Dealing with Malware and Viruses
Malware and viruses can happen at any time, and a user can become infected simply by visiting a malware-infected website, downloading an infected file or by using an infected data storage device.
Malware and viruses can be targeted to do many things, including stealing personal data, corrupting data, taking control of a user’s PC for the purpose of sending out spam or forming part of a botnet.
The most common sense approach any PC user should take is to install a reputable anti-virus solution. There are both free solutions (eg: Avast!, AVG, Avira) and paid solutions (eg: BitDefender, Kaspersky, Norton, Nod32 among others), and whichever one is chosen the user should take steps to ensure it updates regularly and that regular scans are run.
In addition to anti-virus and Internet security suites, using stand-alone anti-malware products can help safeguard against malware and viruses. Like anti-virus, there are both free and paid-for solutions, such as Lavasoft’s Ad-Aware, Malwarebytes, Emsisoft’s A-Squared and Webroot’s SpySweeper. Again, these should be kept regularly updated, with regular scheduled scans.
Consider using a software firewall to limit which software programs have access to the Internet. Like anti-virus and anti-malware solutions, there are free and paid services available. If you choose to use an Internet security suite, it will probably come with a firewall program. Some free firewalls options are Comodo Personal Firewall, PC Tools Firewall, ZoneAlarm and Agnitum.
Users should also ensure their operating system is fully patched with the latest security updates, in order to close points of exploit for potential hackers.

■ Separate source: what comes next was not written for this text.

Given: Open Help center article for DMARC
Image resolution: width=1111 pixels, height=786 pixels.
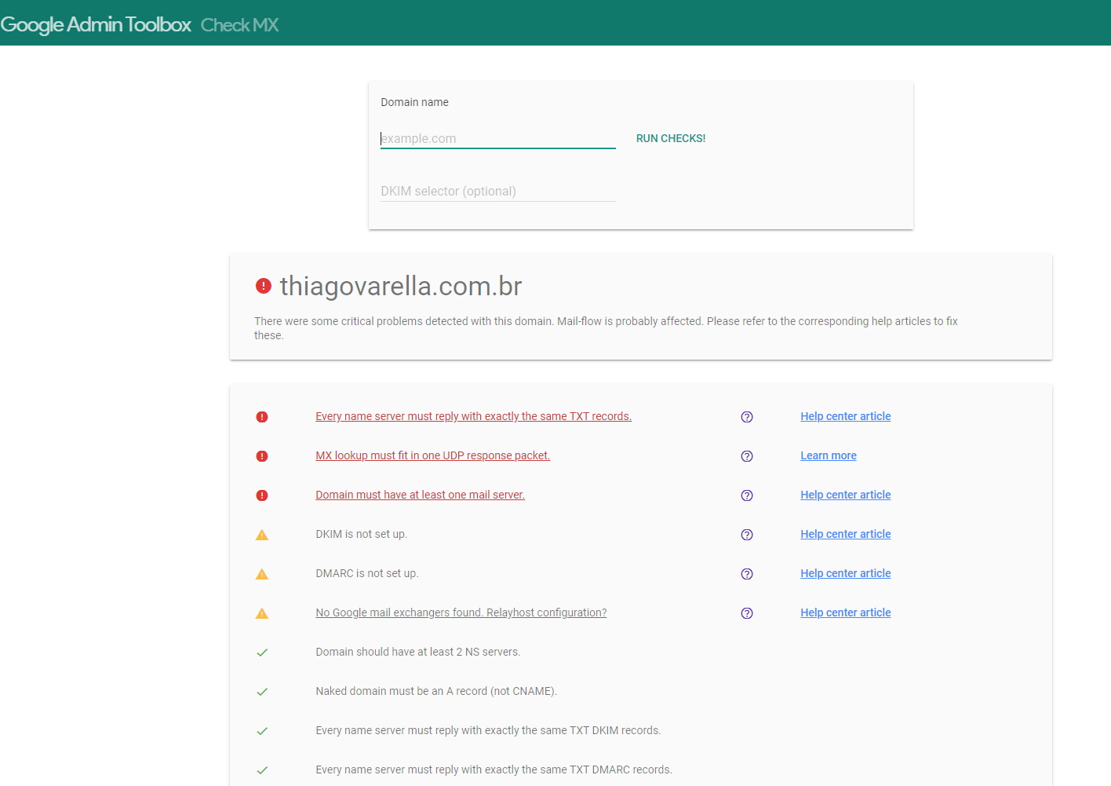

For operating systems where user policies can be defined, users should make a separate account on their PC for everyday use. This will limit the effectiveness of any malicious program that does make it through onto a user’s PC by denying it access to valuable system data and resources. Only use the administrator account when installing software
Make regular backups of system data to a CD, DVD or external hard-drive or pen-drive. That way, if a user does become infected, you'll have clean copies in safe storage.
And, as with spam emails, avoid opening attachments in emails or clicking on suspicious links.